Все эти мамины рассказы завершались нравоучением, которое она произносила в конце, после паузы в три четверти, как дистих, или же предоставляла возможность высказаться мне, заодно проверяя мои симпатии и моральные нормы. Но в кругу маминых рассказов, кроме средневековых, о рыцарях и королях, о красавице цыганке и о последнем из абенсерагов из знатного гранадского рода,[55] была и одна басня с двойной моралью, эзопова толка, моральным уроком и лирической ценностью которой не следовало пренебрегать. В той басне, как я уже говорил, было два поучения: одно логически выводилось из сюжета, второе следовало из тайного маминого страха, что я полностью предамся фантазиям и волшебству осенних вечеров, а пример моего отца ясно свидетельствовал, какими опасностями это грозит человеку. Басня была о корове, от которой отняли теленка, рожденного из чистой материнской любви. Эта история повторялась три раза, слово в слово, и три раза прерывалась на одном и том же месте, всегда одинаково трагично: приходят торговцы и ростовщики и уводят теленка, с глазами, как у серны, а корова роняет слезы, теплые, крупные коровьи слезы, и мычит жалобно-прежалобно. Потом корова разболелась от тоски, и эта коровья тоска сделала ее бесплодной, она отказывалась от корма и перестала давать молоко. Увидев, что корова так и так не выживет, отказываясь даже от целебных трав, крестьянин зарезал коровку (здесь мама понижает голос на трогательную лирическую октаву, потеряв ритм фразы, словно от волнения у нее прерывается дыхание).
Знаете ли вы финал этой дивной басни, знаете ли, что стало с сердцем коровы-матери? На ее сердце обнаружили три глубокие смертоносные раны, словно надрезы от мясницкого ножа — по одной ране за каждого уведенного теленка.
И здесь конец басни о корове с раненым сердцем.
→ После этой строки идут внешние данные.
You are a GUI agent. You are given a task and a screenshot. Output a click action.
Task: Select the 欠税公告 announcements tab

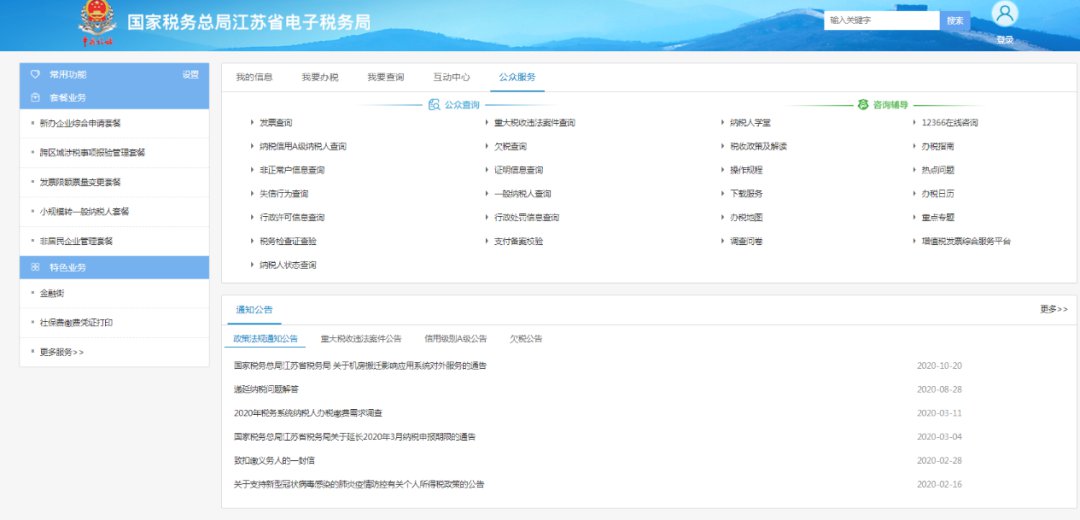(525, 339)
«Знаешь ли ты, милый, о чем меня спрашивали люди? — спросила меня мама однажды вечером, возвращаясь из сказочного прошлого своего детства во времена, которые уже иногда соприкасались с моими воспоминаниями. — Останавливали меня на улице и спрашивали: „Сударыня, а чем вы таким мажете своих детей, что они у вас такие белокожие?“ А я только улыбаюсь и отвечаю, что вообще ничем не мажу своих детей, а из еды даю только молоко, овощи и фрукты, иногда апельсиновый сок. „Простите, сударыня, не могу поверить“… Но, Анди, ради бога, я тебе это уже рассказывала. Ну вот, одна женщина в Которе остановила нас и говорит, мол, извините, сударыня, что останавливаю на улице, но я хотела попросить у вас почитать ваши журналы. Какие журналы?
А она спрашивает, одеваю ли я вас по венским и парижским журналам. Тогда я ей отвечаю, извините, сударыня, вот это на Анне я сама скроила и сшила на своей машинке, и все сама придумала, а то, что на Анди, сама связала. А зеленое, потому что из всех цветов я больше всего люблю зеленый, как цвет травы. И поверьте, сударыня, я бы с удовольствием показала вам журналы, но я их вообще не выписываю, ни венских, ни парижских, а она мне отвечает… Ради бога, милый, я же все это уже рассказывала. Боже мой, боже мой, вы были самыми красивыми детьми на улице Бема, и все меня спрашивали, чем вы кормите своих детей, что они такие румяные».
«А теперь расскажи мне, как приезжал престолонаследник, во что был одет и о чем спрашивал», — приставал я.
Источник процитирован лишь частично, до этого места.